Within 24 hours, both Monica Peters – family law lawyer and FUMC Plano member – and I went far down the road to giving money in what sounded like very credible phone calls. A county “Sheriff Department” official alerted us that we had missed our jury summons and were in contempt of court. We both consider ourselves fairly astute to such scams but were reasonably convinced that that these calls were authentic when they were not. While I was on the call, I checked to see if the name and rank given to me over the phone was on the Denton County’s Sheriff Department’s website. It was there. Even though we both finally saw the contradictions in the story presented and terminated the call before we had given any money, we were both shaken by the realism of the details and our capacity to be drawn in by the ruse.
I called the Denton County Sheriff’s Department immediately to report that someone was impersonating one of their officers. I spoke to the actual sergeant there, and he informed me that there had been a real uptick in these calls in the last two weeks. They had traced the activity as originating they think, from a prison in Florida and that there was little they could do. Therefore, since these kind of scams have hurt people in our congregation before, I decided to write this. Here are a few important reminders.
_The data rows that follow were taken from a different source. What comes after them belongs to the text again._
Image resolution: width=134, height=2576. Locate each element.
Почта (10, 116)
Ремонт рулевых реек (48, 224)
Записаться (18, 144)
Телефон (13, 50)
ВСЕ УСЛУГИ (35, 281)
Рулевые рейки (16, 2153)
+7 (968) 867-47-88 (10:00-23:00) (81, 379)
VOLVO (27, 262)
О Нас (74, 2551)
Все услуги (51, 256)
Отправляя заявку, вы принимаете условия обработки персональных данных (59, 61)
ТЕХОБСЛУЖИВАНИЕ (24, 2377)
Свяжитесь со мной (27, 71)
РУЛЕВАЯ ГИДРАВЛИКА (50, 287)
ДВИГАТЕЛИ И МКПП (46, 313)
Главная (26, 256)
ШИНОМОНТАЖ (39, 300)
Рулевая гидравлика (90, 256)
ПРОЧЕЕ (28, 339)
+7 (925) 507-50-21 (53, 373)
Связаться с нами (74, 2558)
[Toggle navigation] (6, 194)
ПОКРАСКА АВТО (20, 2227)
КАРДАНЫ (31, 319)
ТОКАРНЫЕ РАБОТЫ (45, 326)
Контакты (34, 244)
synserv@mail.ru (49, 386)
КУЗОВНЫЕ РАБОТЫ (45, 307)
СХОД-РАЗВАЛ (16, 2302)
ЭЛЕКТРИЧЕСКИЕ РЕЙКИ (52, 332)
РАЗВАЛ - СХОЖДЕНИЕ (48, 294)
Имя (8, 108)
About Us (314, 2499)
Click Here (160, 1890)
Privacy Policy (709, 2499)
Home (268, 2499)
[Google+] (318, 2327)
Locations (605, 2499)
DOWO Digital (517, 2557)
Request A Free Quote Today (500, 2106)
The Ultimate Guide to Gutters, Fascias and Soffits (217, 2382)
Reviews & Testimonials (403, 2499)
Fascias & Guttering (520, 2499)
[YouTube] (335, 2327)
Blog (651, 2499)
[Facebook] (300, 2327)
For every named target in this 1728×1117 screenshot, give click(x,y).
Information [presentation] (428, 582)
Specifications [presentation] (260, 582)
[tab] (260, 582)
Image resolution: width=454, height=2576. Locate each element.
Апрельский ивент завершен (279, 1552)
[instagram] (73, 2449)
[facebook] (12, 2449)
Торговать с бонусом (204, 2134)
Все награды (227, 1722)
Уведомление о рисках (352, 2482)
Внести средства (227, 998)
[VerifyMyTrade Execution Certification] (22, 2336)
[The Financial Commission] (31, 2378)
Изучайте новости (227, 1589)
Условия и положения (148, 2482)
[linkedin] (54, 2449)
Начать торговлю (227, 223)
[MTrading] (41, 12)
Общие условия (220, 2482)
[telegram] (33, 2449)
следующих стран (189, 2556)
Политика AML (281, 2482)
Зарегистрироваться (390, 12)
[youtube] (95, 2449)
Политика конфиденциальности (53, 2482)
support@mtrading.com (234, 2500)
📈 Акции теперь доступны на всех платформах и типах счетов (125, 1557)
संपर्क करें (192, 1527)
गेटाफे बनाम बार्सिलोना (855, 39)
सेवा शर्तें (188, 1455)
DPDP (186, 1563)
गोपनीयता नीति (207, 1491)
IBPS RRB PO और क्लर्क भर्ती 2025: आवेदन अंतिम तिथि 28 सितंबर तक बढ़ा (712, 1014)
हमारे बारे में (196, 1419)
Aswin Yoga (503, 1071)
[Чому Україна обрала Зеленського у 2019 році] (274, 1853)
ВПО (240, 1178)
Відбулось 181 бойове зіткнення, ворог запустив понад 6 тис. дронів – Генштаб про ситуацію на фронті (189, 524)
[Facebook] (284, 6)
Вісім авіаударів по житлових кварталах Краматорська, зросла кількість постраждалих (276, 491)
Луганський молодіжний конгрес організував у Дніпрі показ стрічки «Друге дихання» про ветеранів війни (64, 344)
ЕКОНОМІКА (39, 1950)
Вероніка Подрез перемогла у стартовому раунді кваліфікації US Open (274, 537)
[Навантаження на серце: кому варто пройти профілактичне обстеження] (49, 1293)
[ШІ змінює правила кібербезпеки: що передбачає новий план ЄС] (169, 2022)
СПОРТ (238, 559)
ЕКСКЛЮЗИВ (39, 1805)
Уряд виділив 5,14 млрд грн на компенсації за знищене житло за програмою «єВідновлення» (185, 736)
A jury summons will always be mailed to your home and a summons to appear in court will be given to you in person at your home or business. If you receive a summons over the phone for jury duty or any other kind of summons, hang up.
The county, state and federal government (e.g. IRS or FTC) will NEVER ask you for money over the phone or use PayPal, Venmo, etc. to collect any money. If someone does, hang up. The scammer is playing on your fear.
If anyone calls, even from a number that looks legitimate, demanding you comply with the payment of money immediately, hang up.
If anyone says you MUST stay on the phone and not call or tell anyone else about the business at hand, hang up.
If anyone calls requesting you to prepay fees or taxes in order to receive a lottery prize that you have supposedly won, hang up.
If anyone calls posing to represent a legitimate company or utility, demanding immediate payment to make things “right” on your account, hang up.
If “tech support” calls or emails claiming you have malware in your system and requests payment to fix the defects or access your computer, hang up.
If anyone calls promising something too good to be true and asking for payment to cover the expenses, hang up; it IS too good to be true.
And finally,
If anyone says by phone or email that they are your pastor asking you for gift cards and to keep this discrete, hang up and block that sender; he is not your pastor!
Unfortunately, these are only a few of the amazingly realistic-sounding ploys that thieves use to play on our fears and prey on our wallets. Let’s frustrate them.